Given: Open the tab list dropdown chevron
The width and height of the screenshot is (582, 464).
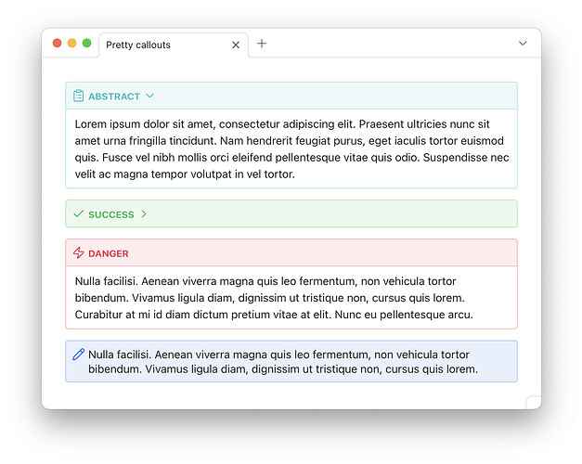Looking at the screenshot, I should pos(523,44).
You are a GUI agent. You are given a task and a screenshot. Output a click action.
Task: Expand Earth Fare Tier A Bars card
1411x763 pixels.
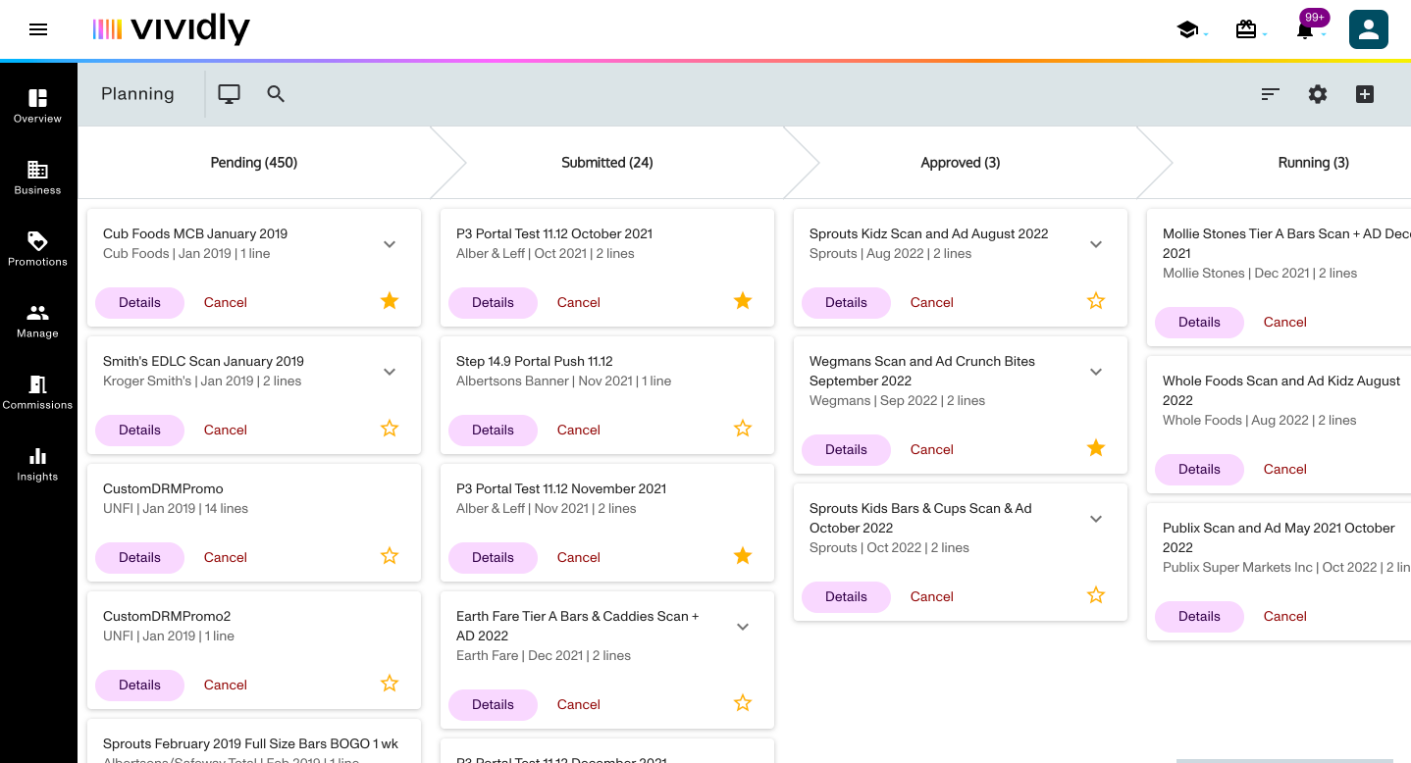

⁂

Try it: Before printing the records again, strip out the pictures; change nothing else.

Reply:
Given: Open the tab list dropdown chevron
The width and height of the screenshot is (582, 464).
Looking at the screenshot, I should pos(523,44).
You are a GUI agent. You are given a task and a screenshot. Output a click action.
Task: Expand Earth Fare Tier A Bars card
1411x763 pixels.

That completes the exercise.